Records contained in a dataset
•••••
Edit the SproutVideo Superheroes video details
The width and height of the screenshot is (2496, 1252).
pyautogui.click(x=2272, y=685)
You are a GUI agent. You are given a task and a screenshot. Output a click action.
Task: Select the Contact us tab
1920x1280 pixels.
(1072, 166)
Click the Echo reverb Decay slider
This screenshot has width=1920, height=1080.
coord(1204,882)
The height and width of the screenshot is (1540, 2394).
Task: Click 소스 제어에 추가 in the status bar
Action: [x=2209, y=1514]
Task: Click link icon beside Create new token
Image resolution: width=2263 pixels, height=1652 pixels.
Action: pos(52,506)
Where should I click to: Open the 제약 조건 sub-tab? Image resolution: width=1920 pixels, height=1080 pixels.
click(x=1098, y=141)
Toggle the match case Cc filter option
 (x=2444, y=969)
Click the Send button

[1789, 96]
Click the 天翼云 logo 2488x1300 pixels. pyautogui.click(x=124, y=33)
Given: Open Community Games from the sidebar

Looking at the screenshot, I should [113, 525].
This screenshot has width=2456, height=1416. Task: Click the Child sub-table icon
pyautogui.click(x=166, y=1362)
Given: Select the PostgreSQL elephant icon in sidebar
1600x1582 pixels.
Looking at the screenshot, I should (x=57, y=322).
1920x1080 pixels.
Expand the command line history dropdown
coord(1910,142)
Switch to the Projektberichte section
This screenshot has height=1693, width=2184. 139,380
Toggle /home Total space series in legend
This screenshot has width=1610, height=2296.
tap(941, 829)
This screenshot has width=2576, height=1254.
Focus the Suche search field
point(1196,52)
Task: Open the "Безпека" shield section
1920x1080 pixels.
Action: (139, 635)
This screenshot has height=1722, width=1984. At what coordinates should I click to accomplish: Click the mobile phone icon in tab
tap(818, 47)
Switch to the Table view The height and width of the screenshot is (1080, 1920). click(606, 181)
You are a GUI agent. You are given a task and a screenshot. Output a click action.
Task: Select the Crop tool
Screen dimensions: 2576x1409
•••••
Copy the records above, keeping every word the same.

Edit the SproutVideo Superheroes video details
The width and height of the screenshot is (2496, 1252).
pyautogui.click(x=2272, y=685)
You are a GUI agent. You are given a task and a screenshot. Output a click action.
Task: Select the Contact us tab
1920x1280 pixels.
(1072, 166)
Click the Echo reverb Decay slider
This screenshot has width=1920, height=1080.
coord(1204,882)
The height and width of the screenshot is (1540, 2394).
Task: Click 소스 제어에 추가 in the status bar
Action: [x=2209, y=1514]
Task: Click link icon beside Create new token
Image resolution: width=2263 pixels, height=1652 pixels.
Action: pos(52,506)
Where should I click to: Open the 제약 조건 sub-tab? Image resolution: width=1920 pixels, height=1080 pixels.
click(x=1098, y=141)
Toggle the match case Cc filter option
 (x=2444, y=969)
Click the Send button

[1789, 96]
Click the 天翼云 logo 2488x1300 pixels. pyautogui.click(x=124, y=33)
Given: Open Community Games from the sidebar

Looking at the screenshot, I should [113, 525].
This screenshot has width=2456, height=1416. Task: Click the Child sub-table icon
pyautogui.click(x=166, y=1362)
Given: Select the PostgreSQL elephant icon in sidebar
1600x1582 pixels.
Looking at the screenshot, I should (x=57, y=322).
1920x1080 pixels.
Expand the command line history dropdown
coord(1910,142)
Switch to the Projektberichte section
This screenshot has height=1693, width=2184. 139,380
Toggle /home Total space series in legend
This screenshot has width=1610, height=2296.
tap(941, 829)
This screenshot has width=2576, height=1254.
Focus the Suche search field
point(1196,52)
Task: Open the "Безпека" shield section
1920x1080 pixels.
Action: (139, 635)
This screenshot has height=1722, width=1984. At what coordinates should I click to accomplish: Click the mobile phone icon in tab
tap(818, 47)
Switch to the Table view The height and width of the screenshot is (1080, 1920). click(606, 181)
You are a GUI agent. You are given a task and a screenshot. Output a click action.
Task: Select the Crop tool
Screen dimensions: 2576x1409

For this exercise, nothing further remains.